Tools beat prompts. When a step is critical, make it a deterministic function with defined error codes. Use LLMs to orchestrate, not to improvise high‑impact writes.
Budgets are your governor. Enforce time, token, and tool caps per run. When the agent hits a cap, it should pause and ask for help with a structured diff of what remains.
Observability is your safety blanket. Store execution graphs with redacted payloads. You need them for debugging, model risk validation, and regulatory reviews.
Retrieval is policy. Build indices only from approved sources. Enforce access at retrieval time. Tag evidence with dataset lineage so reviewers can trust the trail.
Shadow first, then small writes. Measure acceptance and edit distance in shadow. Only then let the agent write to production with approvals. Expand incrementally.
Train the humans. Supervisors need dashboards that show plan, confidence, evidence, and cost so they can approve quickly. Without that, agents become inbox noise.
Keep the vendor mix simple. Standardize on one orchestration runtime per line of business, one retrieval service, and a small set of models. Complexity torpedoes validation.
Reinvest gains. Use early savings to fund data cleanup, deterministic tool building, and better simulators. These investments compound.

Common pitfalls to avoid

Letting a copilot masquerade as an agent. If it cannot act without constant human prompting, it will not move the cost needle.
Unlimited context windows. Big prompts feel powerful but raise costs and risk. Retrieval with tight scopes works better.
Silent failures. If the agent cannot reach a system, it must fail loud with a clear next step. Silent retries burn time and tokens.
PII leaks through logs. Redact at the edges and carry redaction marks through the entire pipeline so reviewers know what was hidden.
Over‑engineered approvals. If every step needs sign‑off, you built a slower copilot. Use dynamic risk to place humans only where they matter.

The road ahead

Agentic AI in banks will not be a big bang. It will be a series of expansions in scope, each justified by tight ROI math and protected by identity, data governance, and auditable guardrails. Citi’s direction shows that the shift is not theoretical. It is a practical change in how complex work gets done when autonomy is paired with controls that regulators can understand.

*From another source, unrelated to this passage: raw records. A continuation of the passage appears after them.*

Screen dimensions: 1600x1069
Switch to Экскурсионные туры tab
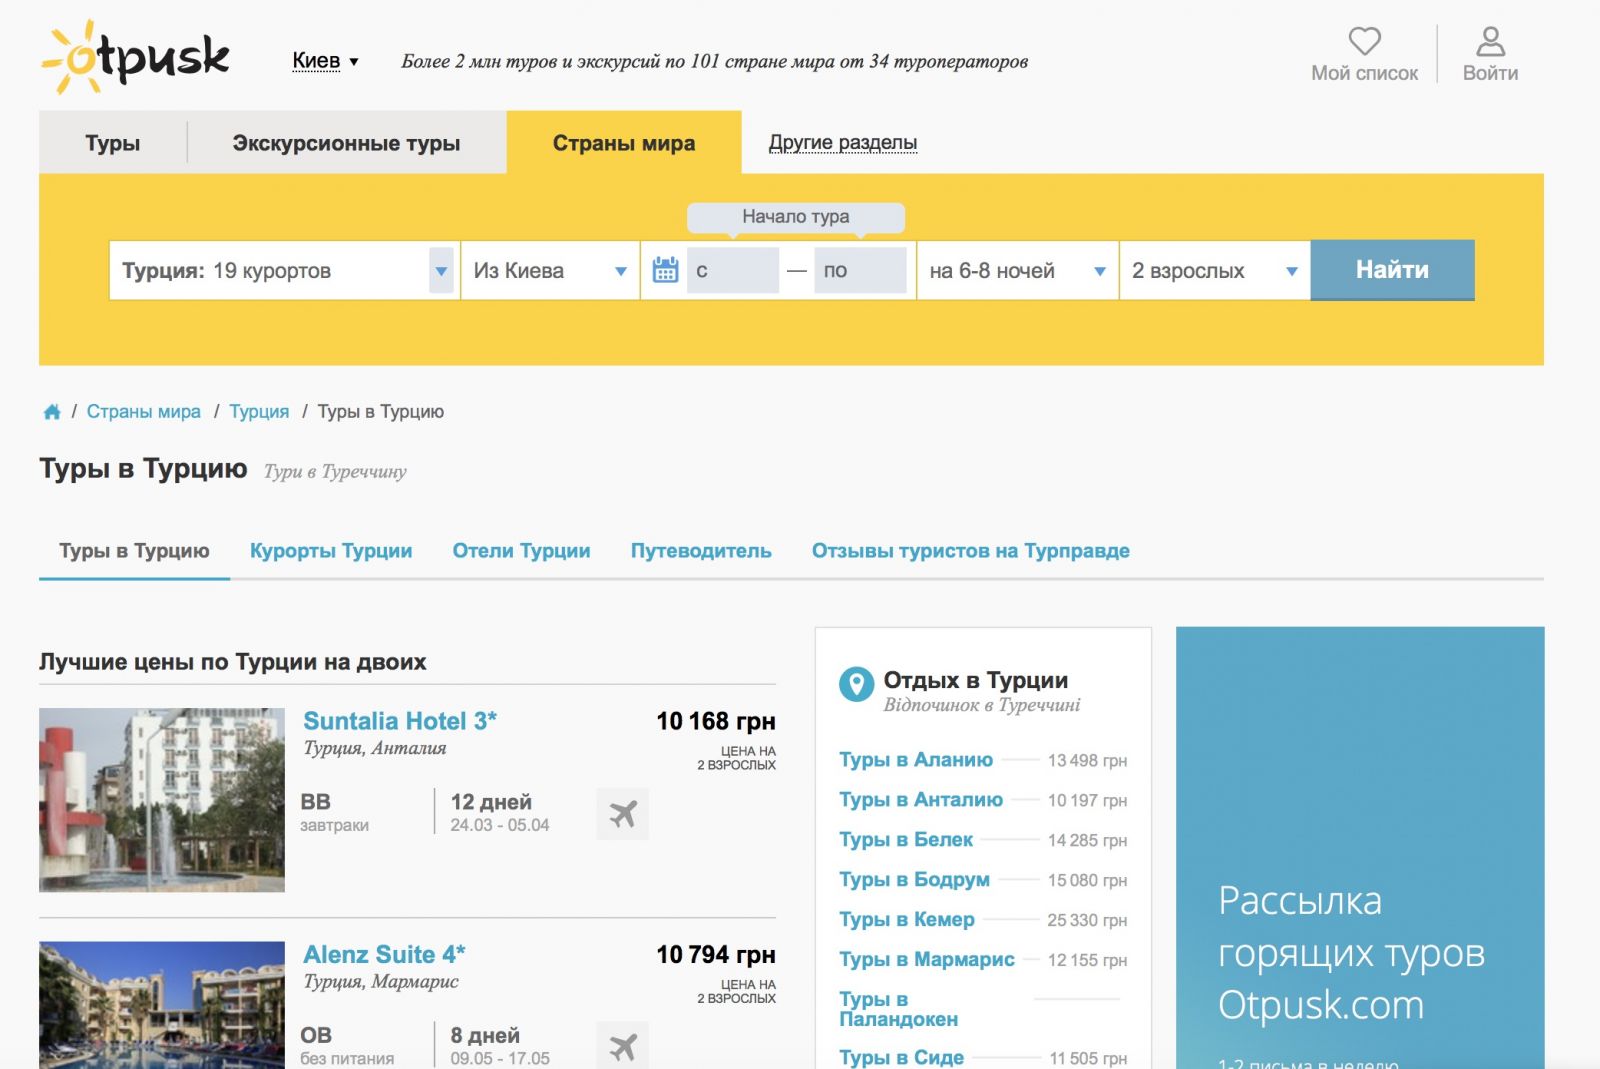346,143
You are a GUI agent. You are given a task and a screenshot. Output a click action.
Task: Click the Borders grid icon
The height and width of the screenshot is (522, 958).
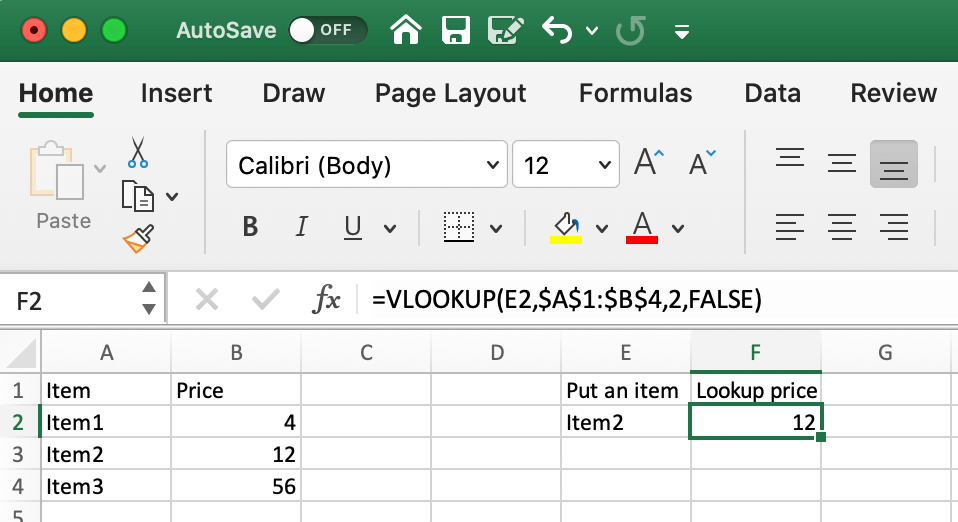tap(459, 227)
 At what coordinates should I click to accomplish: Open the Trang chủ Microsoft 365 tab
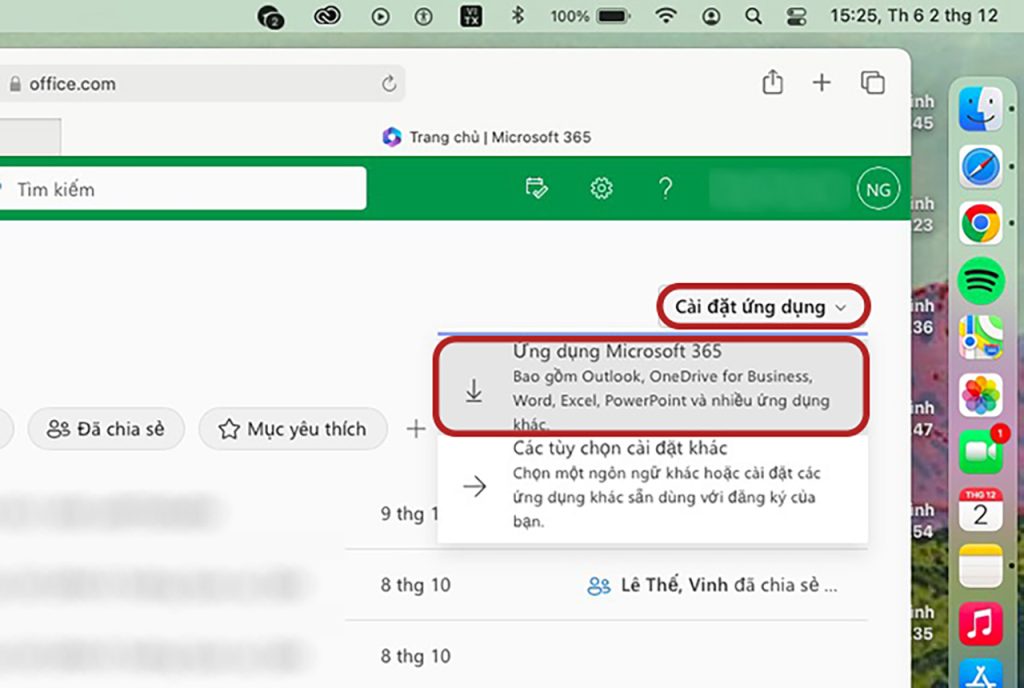[x=488, y=137]
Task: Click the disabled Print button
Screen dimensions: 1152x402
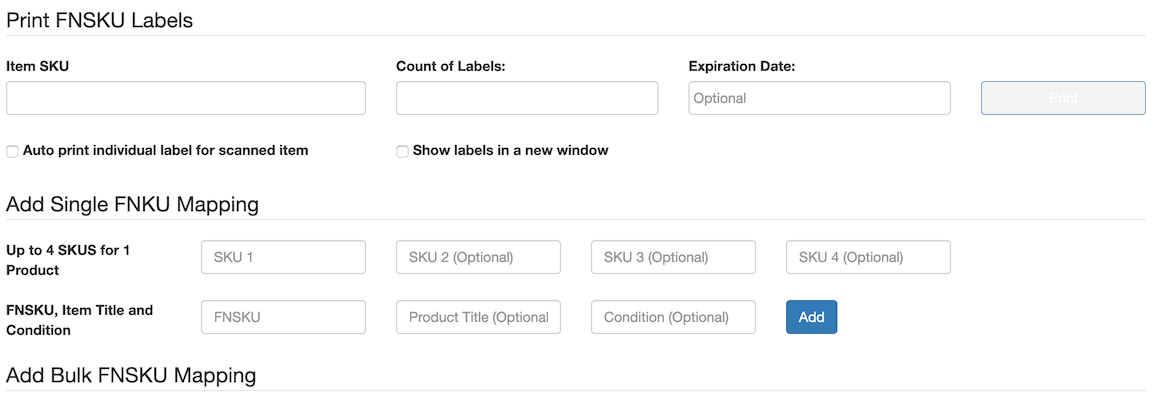Action: pyautogui.click(x=1063, y=98)
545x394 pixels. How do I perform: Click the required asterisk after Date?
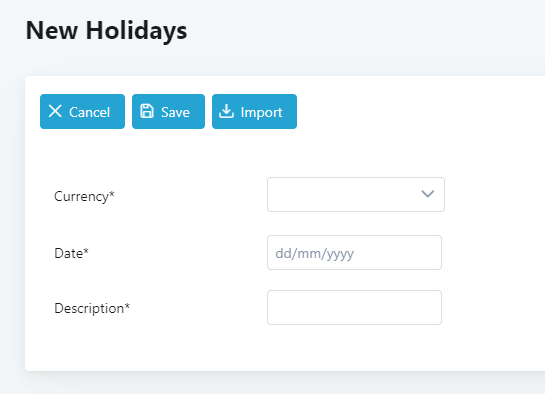[86, 251]

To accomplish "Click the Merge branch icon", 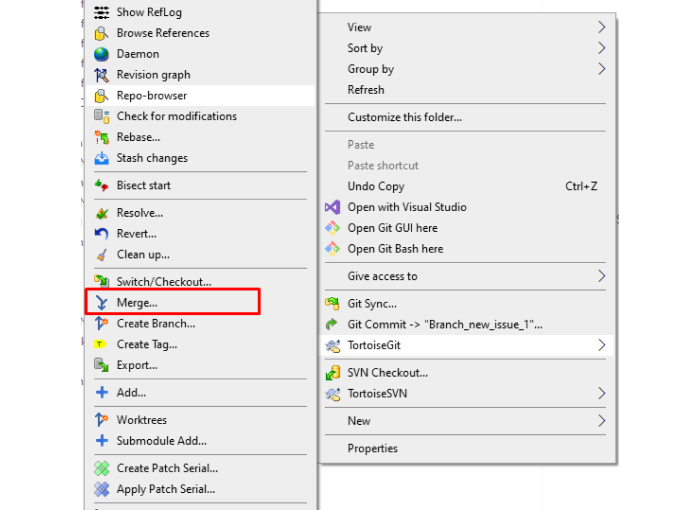I will tap(102, 303).
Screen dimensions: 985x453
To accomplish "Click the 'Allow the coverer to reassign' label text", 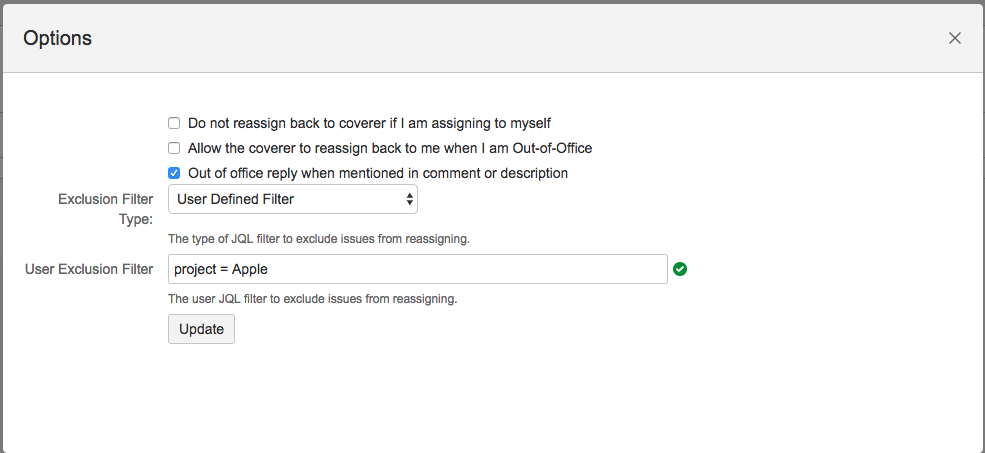I will (390, 148).
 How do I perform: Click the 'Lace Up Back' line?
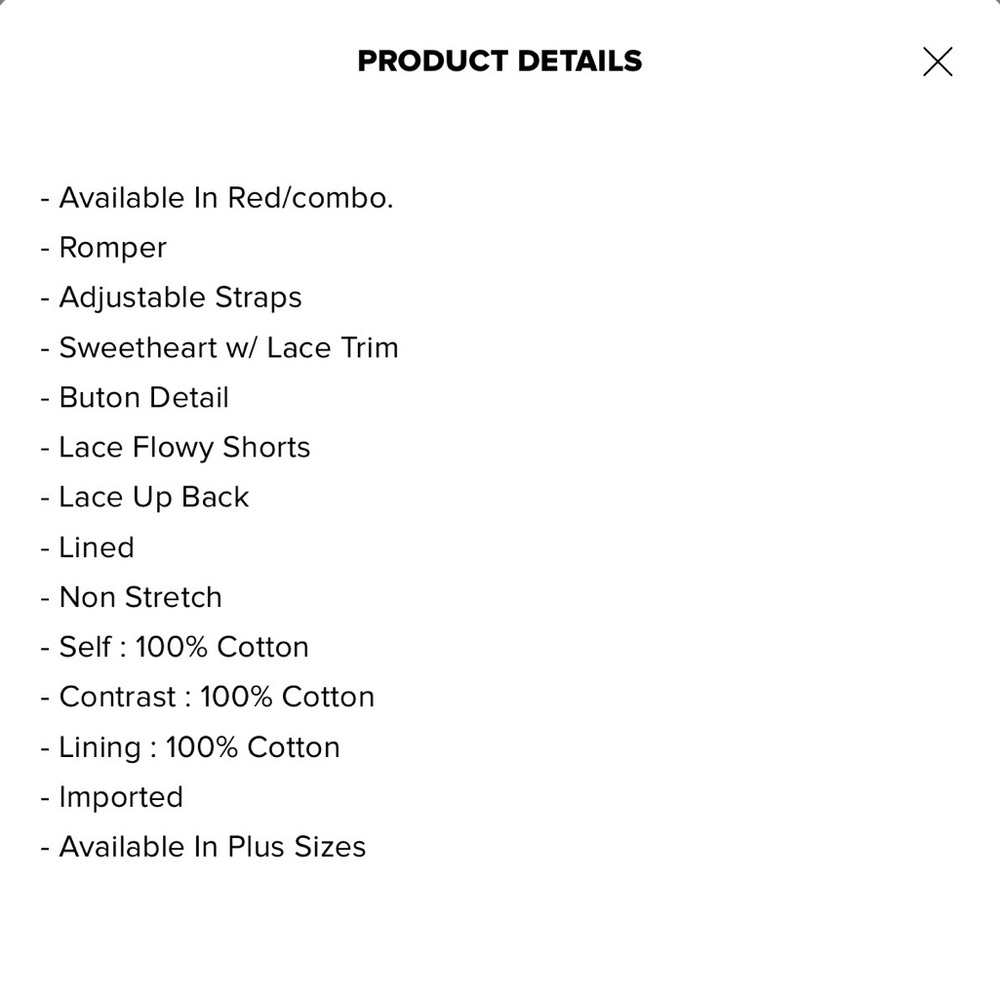tap(153, 497)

For CIOs, the mandate is clear. Pick one workflow with high volume and clear rules. Build the runtime once with budgets, identity, and observability baked in. Prove real savings with human‑in‑the‑loop safety. Then scale with discipline. The result is not a bot that chats. It is a colleague that plans, acts, and asks for help when it should. That is how copilots turn into agents inside a bank that cannot afford mistakes, yet cannot afford to wait.